Let me tell you a little something about cake 52. Have you heard of the Pumpple cake? Some have deemed it the “turducken of cake.” Well, I’m about to take that and make it 225% more awesome. For cake #52, I will be making cookie inside pie inside cake, times three layers. That’s nine different flavors of sugary goodness. That’s probably 3,000 calories in a complete slice if I were to slice it top-to-bottom. My husband just finished drawing the schematics, I’ve chosen the flavors I’m going to do, and it may take me a few weeks to finish it, so bear with me, but I intend to make it. I will post all the prep materials, photos and videos of the process, and people’s reaction when I unveil this cake at an event in a few weeks. No practice round, no margin for error, I have to get it right the first time. Tell your friends – this is something you’re not going to want to miss.
And without further ado, Cake 51. We’re near the end. Pomegranate was my brother’s idea. It was a good one.

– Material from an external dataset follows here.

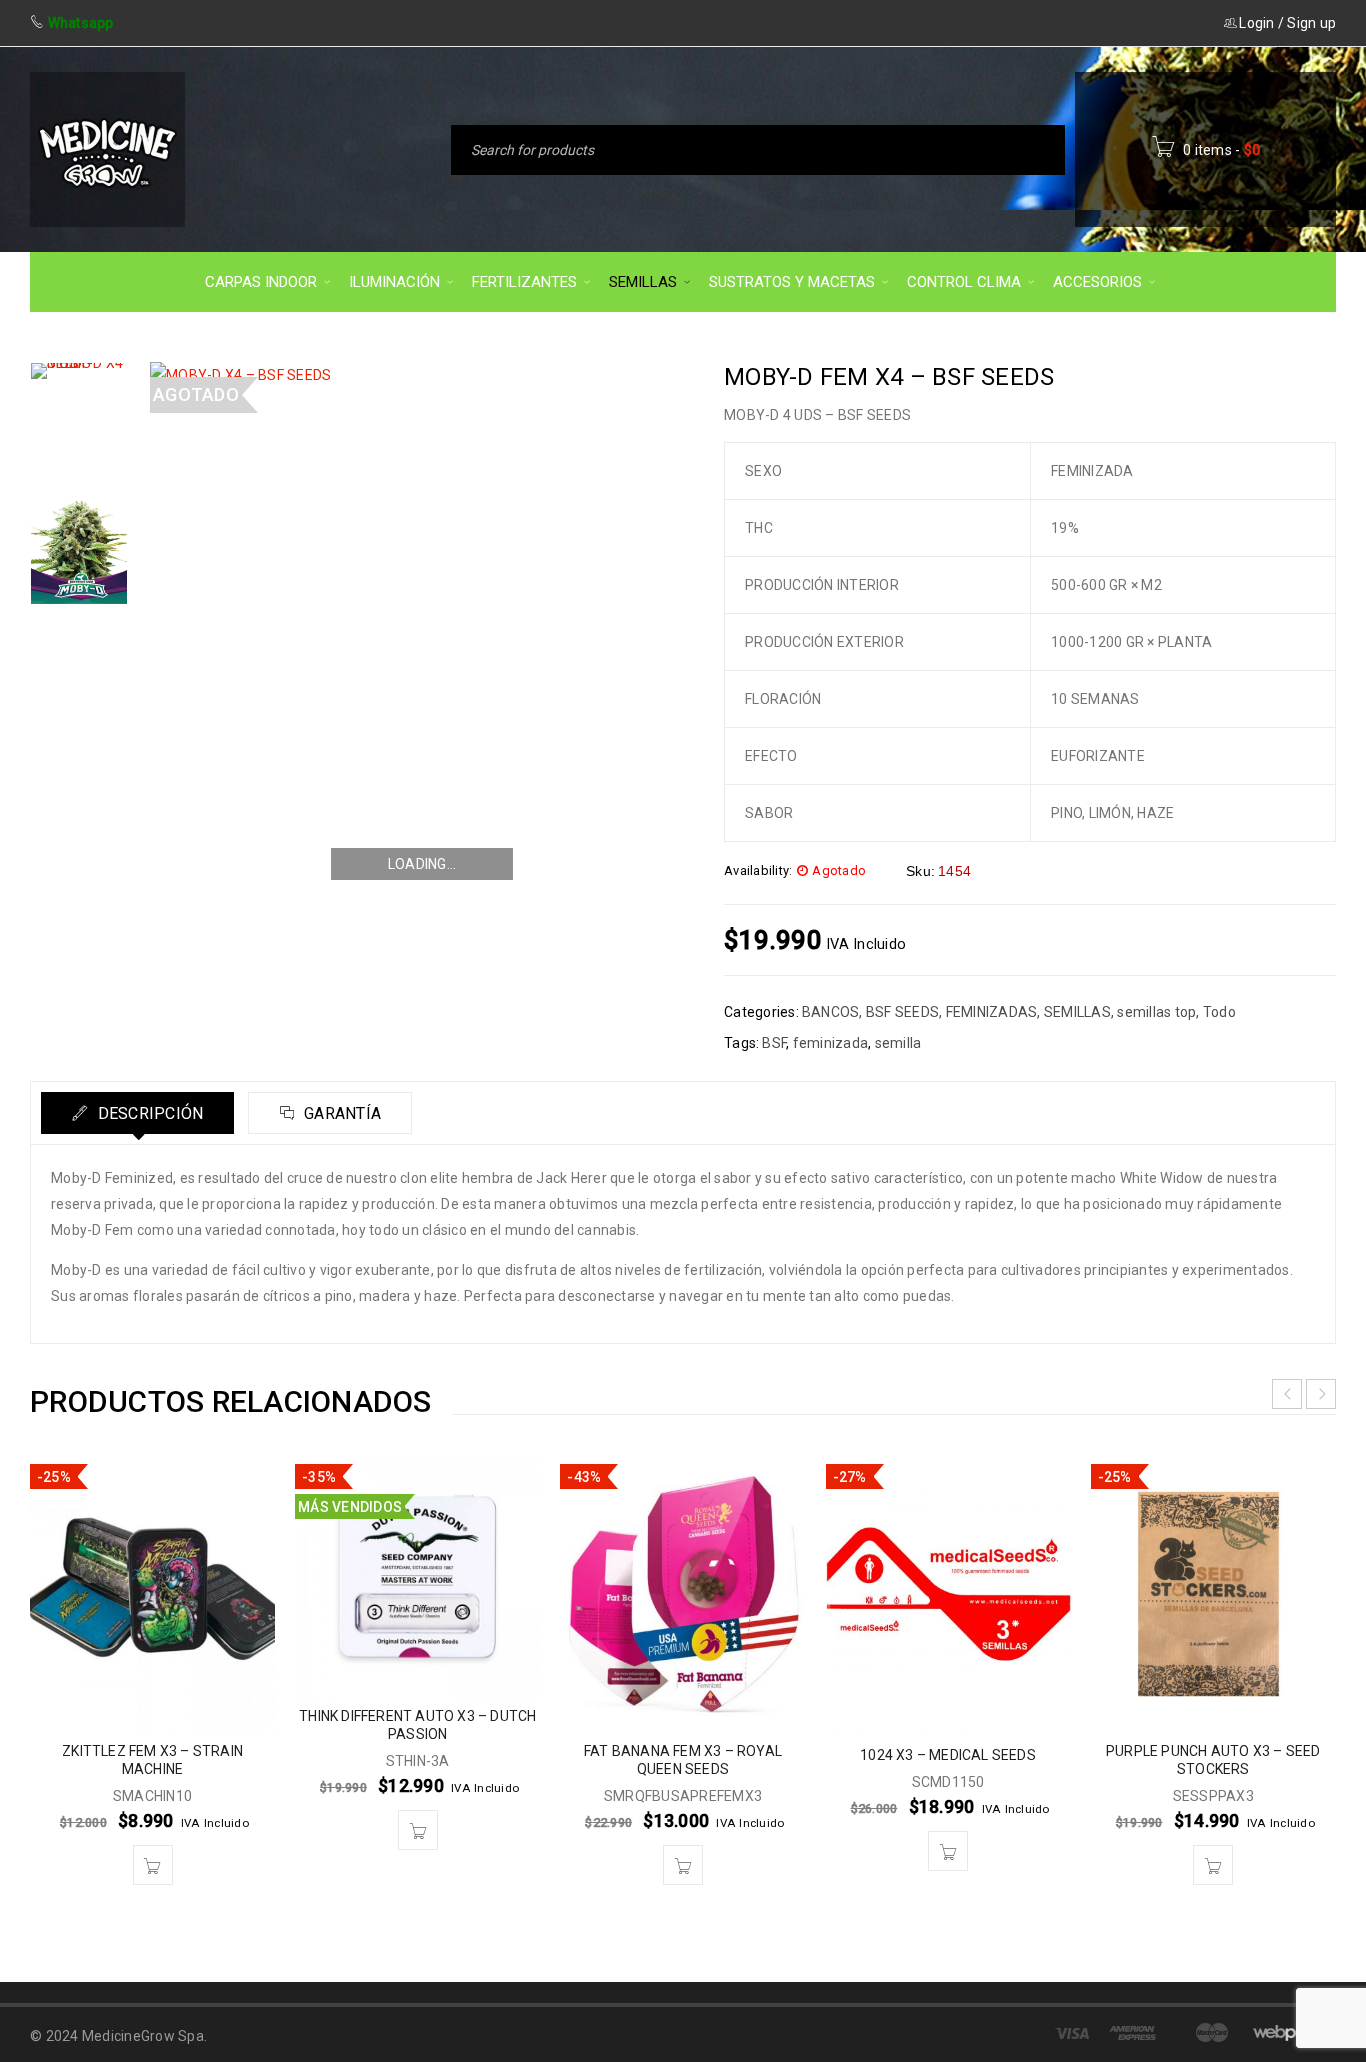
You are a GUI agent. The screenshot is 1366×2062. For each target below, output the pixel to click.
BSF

Chocolate Pomegranate Cake Recipe Ingredients
- 2 cups pomegranate juice (We used POM Wonderful)
- 1 cup sugar
- 1 tablespoon cornstarch
- 1/2 cup cold water
- 6 egg whites
- 1 teaspoon vanilla extract
- 2 1/4 cups flour
- 4 teaspoons baking powder
- 1 teaspoon salt
- 3/4 cups butter, softened
- 4 ounces bittersweet chocolate
- 1 tablespoon vegetable oil
- A handful of chocolate covered pomegranate seeds or chocolate covered dried cranberries for garnish
Chocolate Pomegranate Cake Recipe Directions
Preheat your oven to 350 degrees and prepare a round bundt pan. Heat the pomegranate juice and sugar on high until the sugar dissolves and the mixture starts to boil. Reduce heat and simmer for about a half hour, stirring occasionally. Remove from heat. Mix a half-cup of cold water and 1 tablespoon of cornstarch if your mixture doesn’t seem to be thickening. You want to end up with a thick pomegranate syrup. Mix 1 cup of pomegranate syrup, the egg whites and vanilla extract in a bowl and whisk briefly. Set aside. In your kitchen mixer, combine the flour, sugar, baking powder and salt. Add the softened batter, and mix on a low speed until it’s completely incorporated. Add the liquid mixture about a half cup at a time and beat until completely blended. Do not overbeat. Pour into your prepared bundt pan. We had extra batter so we also made 6 cupcakes out of the rest. Cupcakes should be baked about 20 to 23 minutes. The cake baked for about 40 minutes. If you did two 9-inch round pans instead, try 25 to 30 minutes to start. To garnish the cake, we melted the 4 ounces of bittersweet chocolate and 1 tablespoon of vegetable oil in a double boiler and basically “painted” the chocolate onto the cake. We drizzled the remaining pomegranate syrup over that. Then, we topped it with chocolate-covered dried cranberries (because Whole Foods didn’t have chocolate-covered pomegranate seeds or just plain pomegranate seeds in season right now).